Thanks for your kind words. It's always a pleasure to hear that Lone Wolf fans
out there are continuing to enjoy the Lone Wolf books as published by Project 
Aon.

Regarding the Newsletter date, both are accurate. It would seem that the final
Lone Wolf Club Newsletter was published in 1996 around the same time as #24:
Rune War, which is featured on the cover of that newsletter. Books 25-28 make no
mention of the Lone Wolf Club, which seems to indicate it had been closed prior
to their publication. If anyone has a copy of a letter that confirms the closure
of the Lone Wolf Club we would be delighted to make it available online, but as
yet, no one has come forward with one.

Books 25-28 were only ever published with black-and-white maps. As you can see from the map in Book 26, they were originally drawn by artist Brian Williams in colour, but were printed in the books as black and white. Project Aon has copies of the original colour map that Brian himself sent us, and so our copy of the book will exclusively contain the proper artwork as originally intended.

It is also interesting to note that Book 28 was published with the wrong map!
The map of Bhanar from the previous book, #27: Vampirium, was erroneously
reprinted instead of the proper map of Chai. Project Aon also has a copy of the
correct map that should have been printed in #28: The Hunger of Sejanoz, and
we will use that when working on that book.

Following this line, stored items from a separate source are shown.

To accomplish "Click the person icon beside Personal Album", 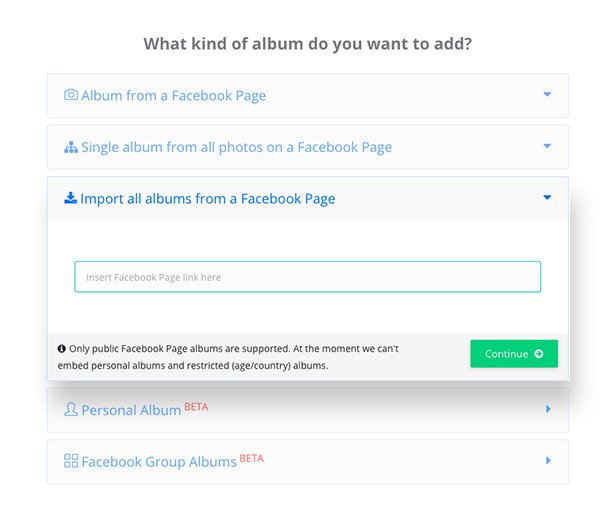I will 71,409.
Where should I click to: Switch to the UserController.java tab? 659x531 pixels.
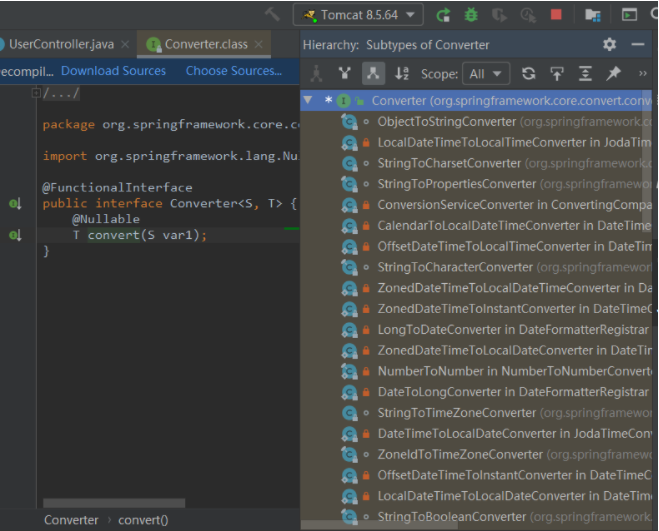pyautogui.click(x=62, y=45)
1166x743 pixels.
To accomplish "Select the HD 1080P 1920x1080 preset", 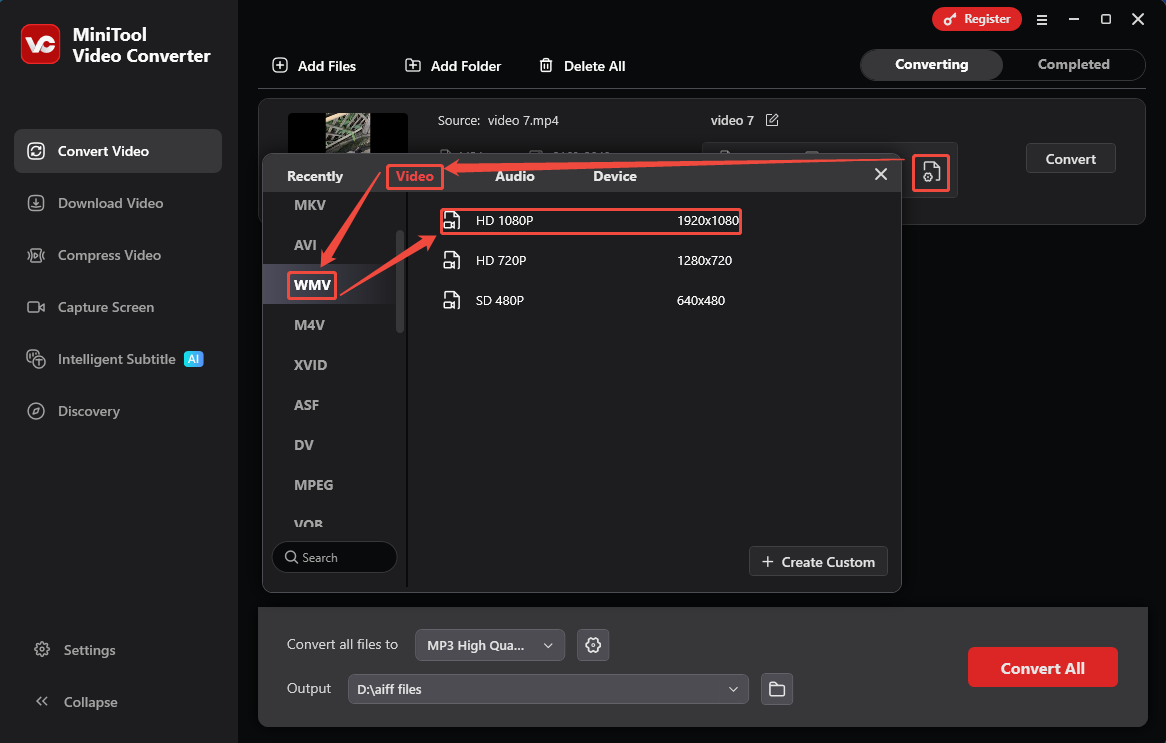I will (x=590, y=221).
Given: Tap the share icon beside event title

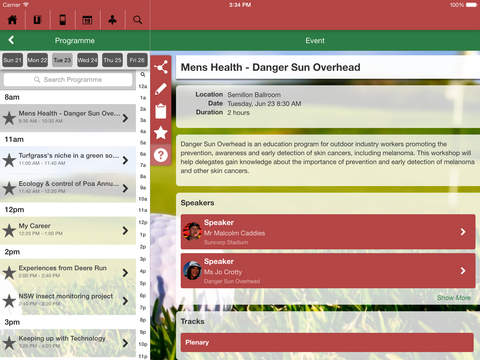Looking at the screenshot, I should 161,67.
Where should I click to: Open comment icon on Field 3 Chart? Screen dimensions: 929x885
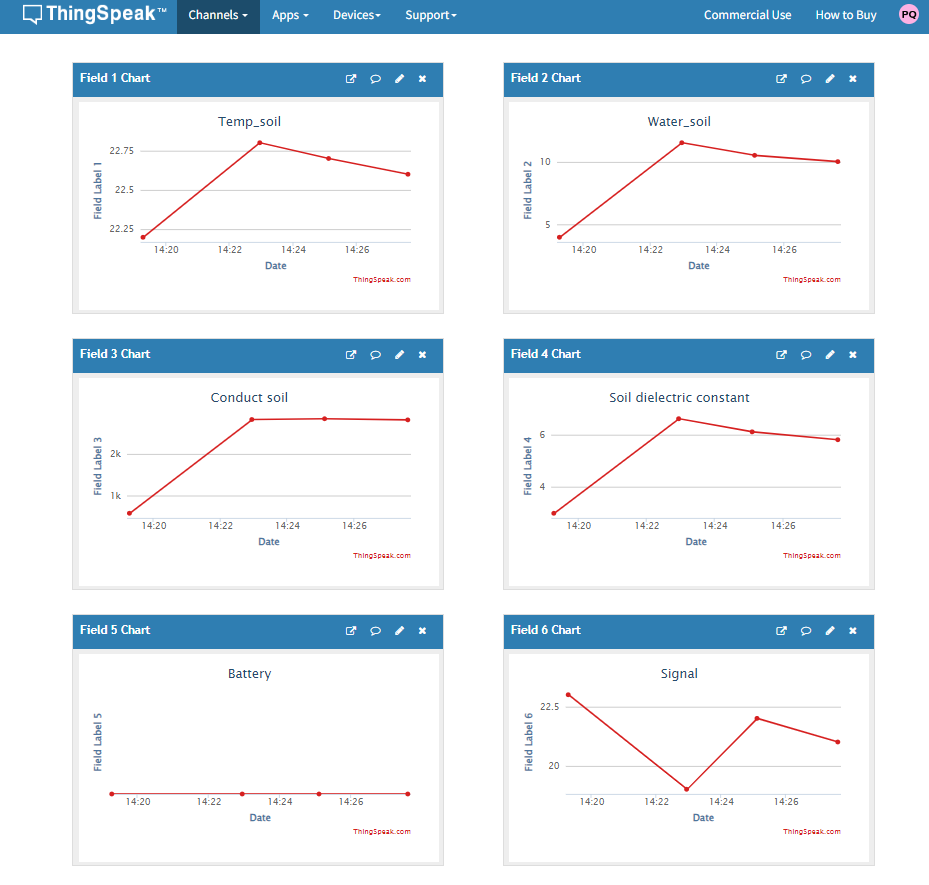pos(375,355)
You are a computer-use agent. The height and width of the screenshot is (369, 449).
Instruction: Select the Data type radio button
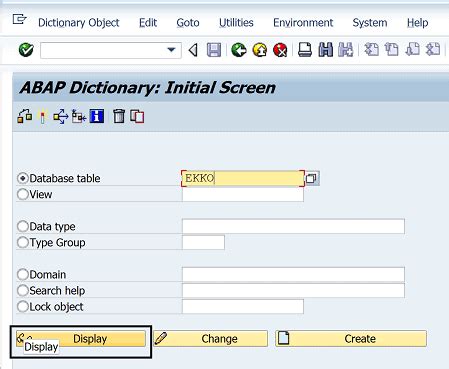click(23, 226)
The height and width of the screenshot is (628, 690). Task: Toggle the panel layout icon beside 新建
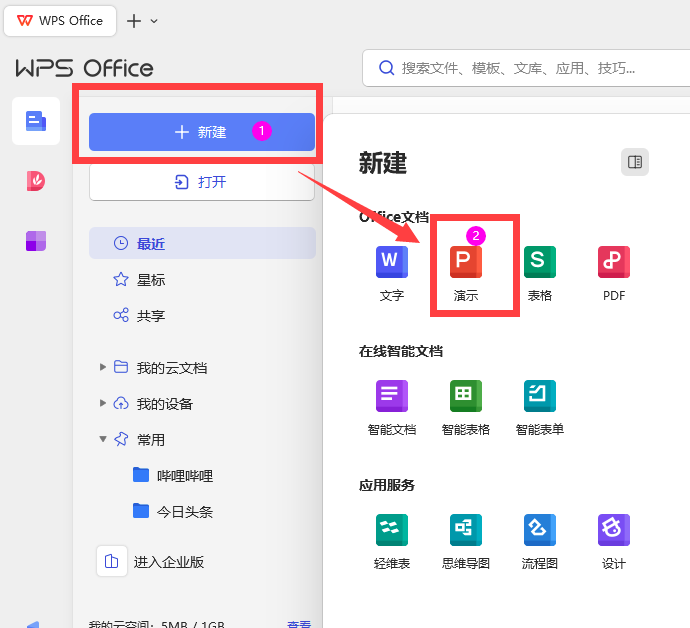(634, 162)
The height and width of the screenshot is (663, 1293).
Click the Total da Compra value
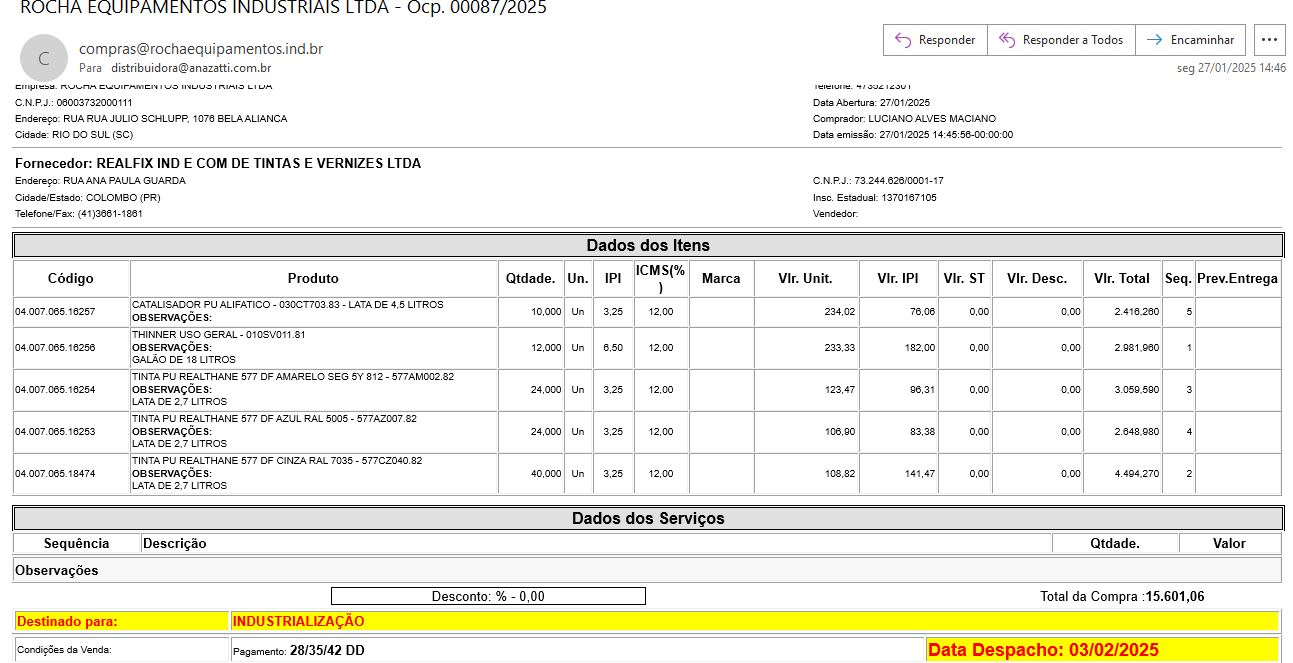pyautogui.click(x=1175, y=596)
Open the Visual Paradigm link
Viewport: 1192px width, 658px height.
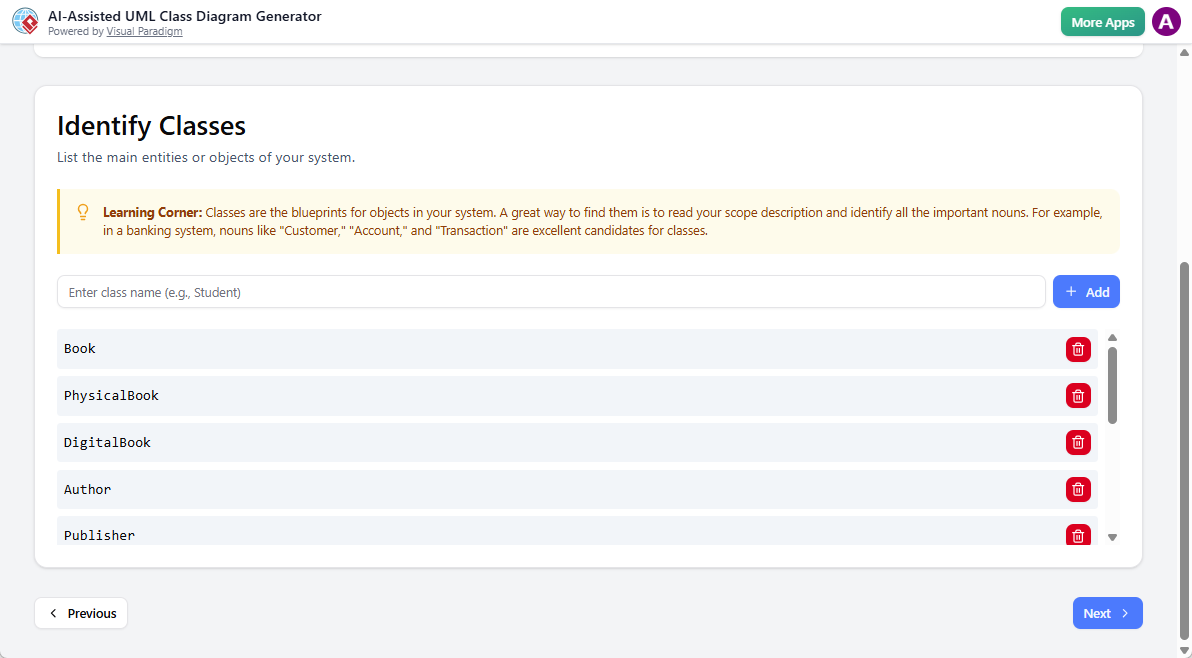pos(144,31)
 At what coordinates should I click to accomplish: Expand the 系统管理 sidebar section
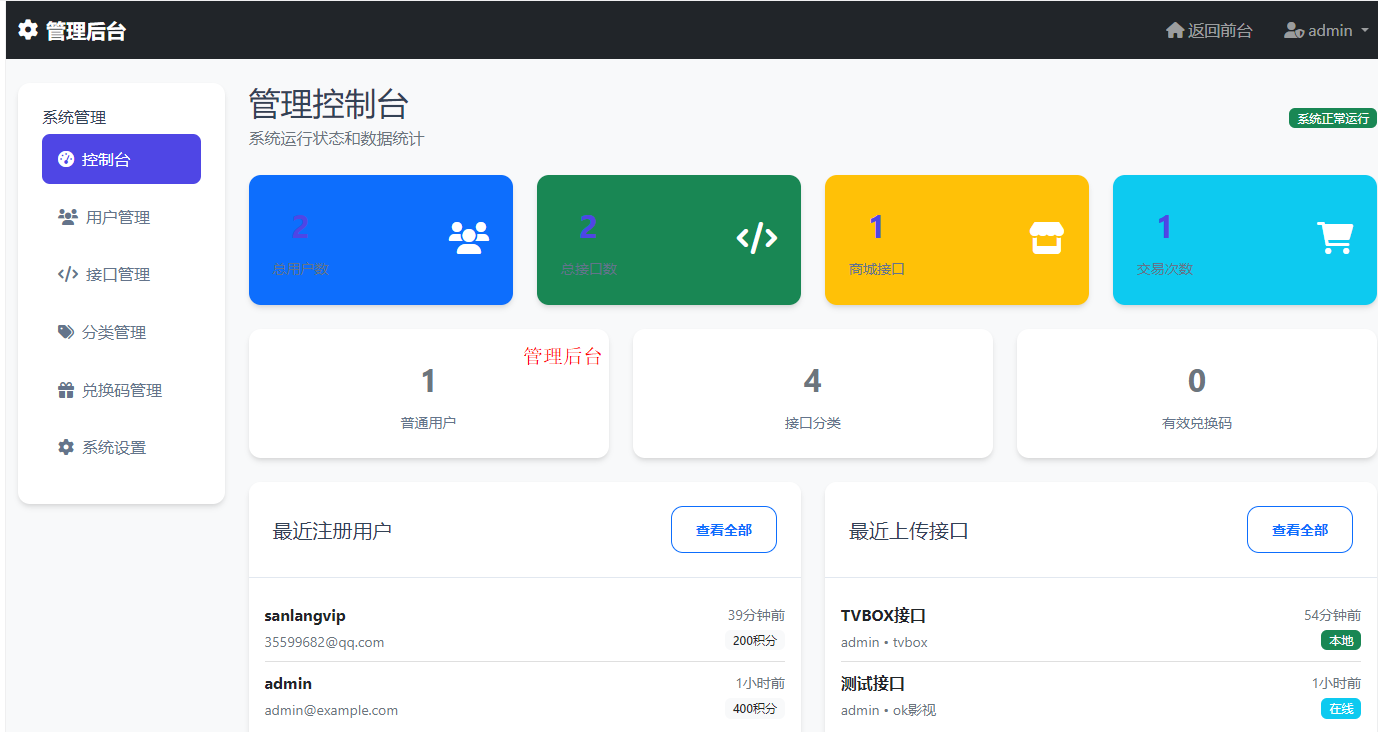(x=72, y=116)
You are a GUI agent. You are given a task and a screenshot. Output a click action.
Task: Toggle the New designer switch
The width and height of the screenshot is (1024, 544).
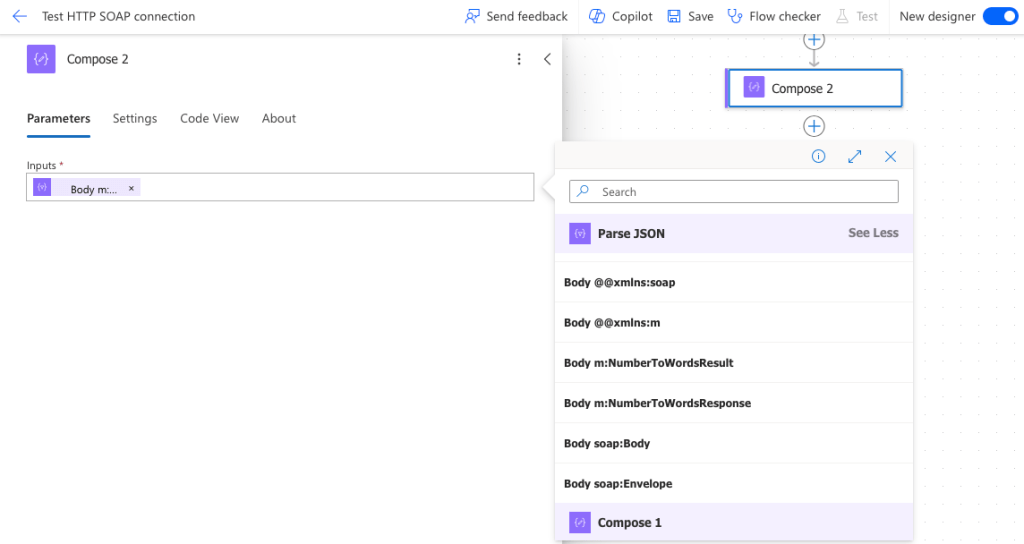(999, 16)
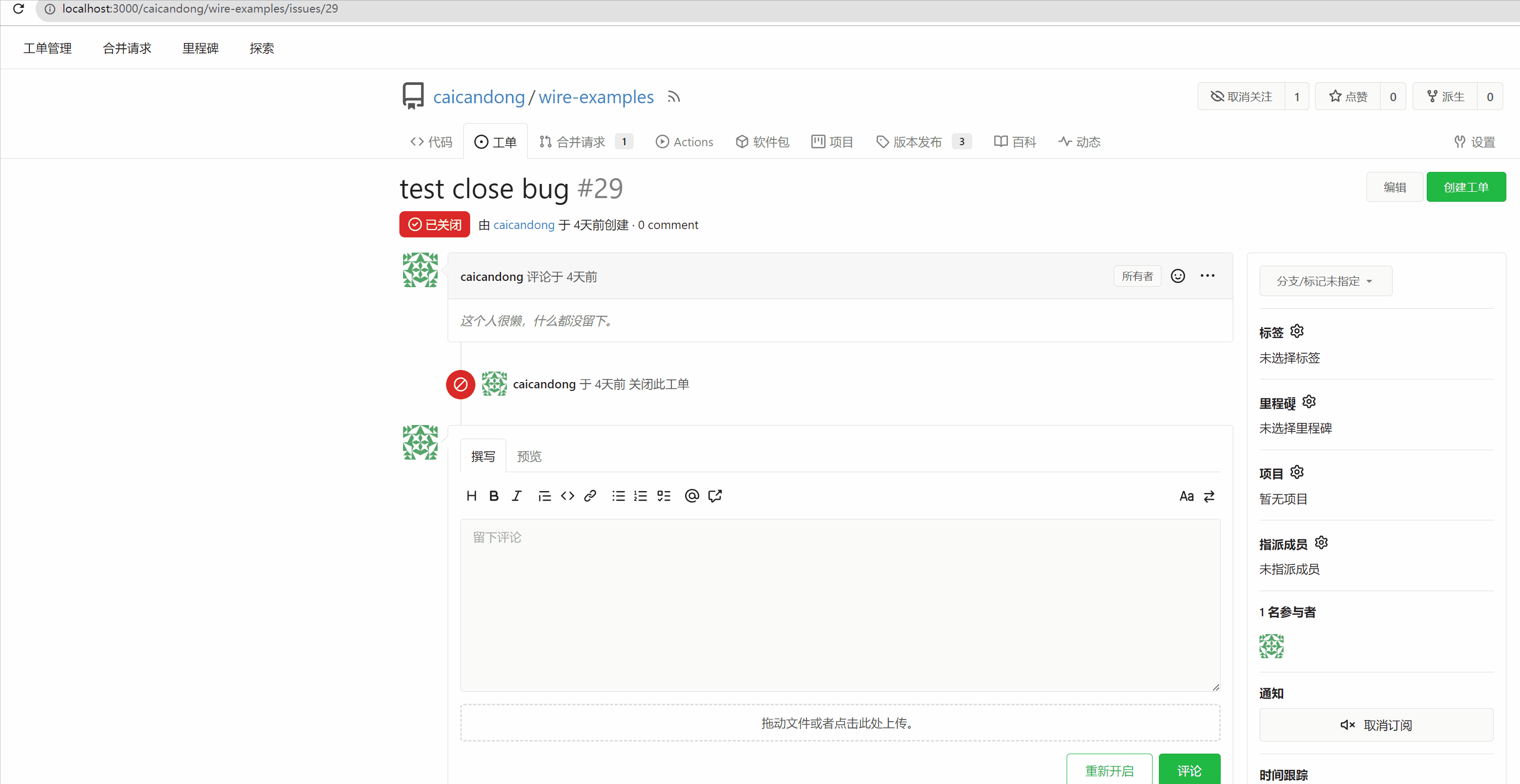This screenshot has height=784, width=1520.
Task: Switch to the 预览 preview tab
Action: (x=529, y=456)
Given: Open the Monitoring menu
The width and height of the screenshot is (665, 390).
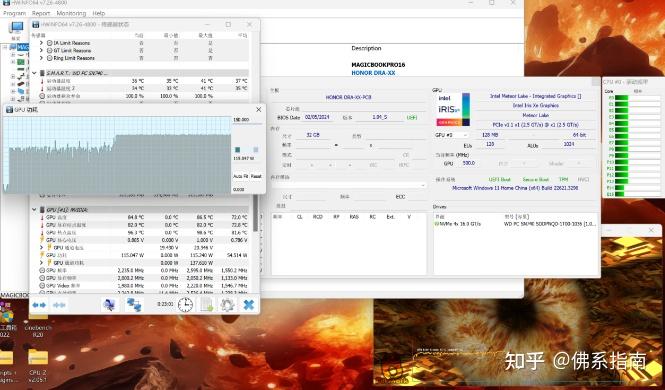Looking at the screenshot, I should tap(71, 14).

Unfortunately, Book 28 did indeed only have 300 numbered sections instead of the
normal 350. While no one can say for definite what the reason was for this, the
general consensus among many Lone Wolf fans is that the "missing" 50 sections
would have related to foreshadowing what would have occurred in the following
book or books. Since the publishers had terminated the series, the simplest form
of editing was to excise this information. Book 28 is therefore the final Lone
Wolf book to have been published, unless and until Joe decides to write the
"missing" four books, which he says he will do when he retires.

The other books on the FAQ list are other books by Joe Dever, though not
necessarily set on Magnamund. The four Grey Star books are already available
from our website. Set in Southern Magnamund, these are gamebooks following the
stories of a wizard trained by the Shianti and his quest to overthrow the evil
Wytch-king Shasarak.

The four Freeway Warrior gamebooks Joe wrote in 1988/89 are set in a
post-Apocalyptic America and follow Cal Phoenix as he attempts to cross the
scorched plains of central America looking for his family.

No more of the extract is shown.